Strike season seems to be an annual occurrence in South Africa. But how does it impact our economy, employers, and the striking employees themselves? After strikes, there seems to no real post-strike economic evaluation conducted by government, unions, employers, or strikers themselves to avoid the barrage of strikes that cripple our economy.
Employers never seem to be prepared for demands presented by unions or employees, and it is apparent that they are just not able to accommodate double-digit wage demands.
A great example is the current ongoing Eskom strike. Eskom is proposing a 6.2% wage increase from the zero percent they originally offered to the Labour Unions, who are demanding a 15% wage hike. What would be the impact of a three-year scaled increase of a 9%, 8.6% and 8.5% wage increase on Eskom when they have stated their loses as being R50-billion and more in damages in these few days of the strike versus the unions’ proposed wage cost of R1.2 billion? This would translate to a R1.2 billion plus increase coupled with the cumulative billions in the full wage bill carried by Eskom. Currently, the battle for higher wages continues with Eskom’s new offer of 7% being rejected by the employees.

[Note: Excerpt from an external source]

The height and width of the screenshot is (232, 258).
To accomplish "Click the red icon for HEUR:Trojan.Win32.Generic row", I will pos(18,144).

In many instances an increased wage bill for the employer leads to negative impact for the employees whereby the employer mitigates its high wage bill with retrenchments, leading to high unemployment.
South Africa has come from a booming economy in the last quarter of 1994, where growth was 7.6%, to 2.2% growth currently. There have been some wobbles in between with a record low of -6.1% in the first quarter of 2009, which had its origins in the 2008 Eskom electricity crisis and the global financial crisis, and a massive COSATU strike.
Our fuel prices are also impacted by wage negotiations annually with the demands of the forecourt labour force, which also has a negative impact on our fuel prices. A wholistic long-term strategy needs to be formulated for the retail fuel industry to avoid exorbitant fuel price increases in the future when crude oil and the exchange rate rally against each other.
Research shows that it takes about a month to two, if not three months, for the impacted sectors to recover after a strike, and some never recover fully.
In 2015 South Africa observed a total of 110 strike incidence and in 2016, 122 strike incidences leading to a recorded 58.8 working days lost per 1 000 employees in 2016.
It would be in the best interest of the country and the economy to mitigate the impact of future strikes by resolving labour laws that aim to combat the negative impacts of collective bargaining and by finding a solution that works for all parties.